2) has major financial implications

3) no one wants to deal with the finances, but you have to

 

There are things you can do to make it easier on yourself, but it does mean having conversations with your parents that you do not want to have, especially if you are younger and your parents are in relatively good health. Have the conversations anyway.

What you want to know is where the will is, where life insurance policy information is kept, have they already made arrangements for their burial/cremation, are there agencies (besides social security, if they are drawing it) that need to be contacted?

I know you don’t want to know any of this information. It doesn’t change the fact that you need to know it, no matter your age.

My mother-in-law was actually an incredibly organized person. Things got less organized when she moved up here. Luckily, my mother was the person who packed most of the MIL’s belongings, and my mother is also incredibly organized.

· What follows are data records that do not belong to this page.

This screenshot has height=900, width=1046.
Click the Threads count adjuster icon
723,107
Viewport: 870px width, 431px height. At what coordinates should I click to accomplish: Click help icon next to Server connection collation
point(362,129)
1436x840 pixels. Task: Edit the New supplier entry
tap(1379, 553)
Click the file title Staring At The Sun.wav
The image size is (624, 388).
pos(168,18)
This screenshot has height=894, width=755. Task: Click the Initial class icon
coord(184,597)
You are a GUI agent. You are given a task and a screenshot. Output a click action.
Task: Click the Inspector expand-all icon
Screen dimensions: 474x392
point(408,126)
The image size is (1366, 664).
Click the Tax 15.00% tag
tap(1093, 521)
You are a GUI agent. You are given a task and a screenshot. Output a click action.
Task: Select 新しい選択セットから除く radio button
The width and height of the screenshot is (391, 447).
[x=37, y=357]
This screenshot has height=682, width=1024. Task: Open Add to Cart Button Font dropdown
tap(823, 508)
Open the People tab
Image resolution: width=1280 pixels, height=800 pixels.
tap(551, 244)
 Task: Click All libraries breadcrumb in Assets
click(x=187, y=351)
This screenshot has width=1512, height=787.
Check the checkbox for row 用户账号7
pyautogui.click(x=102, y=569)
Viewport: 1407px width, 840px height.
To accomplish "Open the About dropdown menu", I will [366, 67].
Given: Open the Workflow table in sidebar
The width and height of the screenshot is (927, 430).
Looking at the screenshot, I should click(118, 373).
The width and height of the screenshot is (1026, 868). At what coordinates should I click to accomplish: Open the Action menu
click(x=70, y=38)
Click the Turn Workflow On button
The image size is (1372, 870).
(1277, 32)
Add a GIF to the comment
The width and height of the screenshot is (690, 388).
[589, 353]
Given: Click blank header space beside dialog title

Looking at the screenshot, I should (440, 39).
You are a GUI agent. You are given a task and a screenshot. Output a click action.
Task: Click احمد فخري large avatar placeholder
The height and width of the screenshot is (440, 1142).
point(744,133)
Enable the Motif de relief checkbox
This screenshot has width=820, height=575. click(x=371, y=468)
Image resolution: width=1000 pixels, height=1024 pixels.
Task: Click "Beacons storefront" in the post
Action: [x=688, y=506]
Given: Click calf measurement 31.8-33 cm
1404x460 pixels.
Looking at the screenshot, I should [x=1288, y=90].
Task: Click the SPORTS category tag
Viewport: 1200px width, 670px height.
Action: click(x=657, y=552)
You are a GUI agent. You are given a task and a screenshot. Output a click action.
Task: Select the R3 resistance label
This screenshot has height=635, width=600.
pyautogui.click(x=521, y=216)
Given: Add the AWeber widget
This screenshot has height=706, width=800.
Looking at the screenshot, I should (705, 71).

This morning, we went into our basement and found a box marked “desk stuff”. Inside were my MIL’s files, with an index telling us what should be in each numbered file. We found the Will. We found the life insurance policies. We did not find the cremation information, but C thinks she probably didn’t pre-buy full cremation anyway.

We already knew how to contact the two agencies paying her disability because we have been handling her finances. Funeral directors apparently usually contact Social Security for you, so we will have to make sure to give her SSN to the funeral home that cremates her.

We also need to figure out what we need to do about her out of state property. We believe that there should be enough money in her estate to pay all of her medical bills, her cremation costs, and pay off the mortgage. If there is not, we actually have enough saved that we could cover what is left.

Of course, we also have to contact the tenants living in her condo. And decide what we are doing about it. Our decision for now is to keep the condo as long as the current tenants wish to live there. If they are interested in buying it, we will sell it to them. Otherwise, we will not sell it until they move.

Oh, and next year will be the first year I do not do my own taxes.

 

No one wants to think about their parents dying. I know I don’t. But knowing where all the financial paperwork is beforehand will actually save you a lot of time and energy at a time when you do not feel like you have much of either.

 

So do me a favor, regardless of what stage of life you are in- if you have parents, call them and tell them you love them. Then have the difficult conversation. It is easier to do it now, when they are still healthy and you can go back to living in denial, then to try and figure it out when it feels like the world has come crashing down.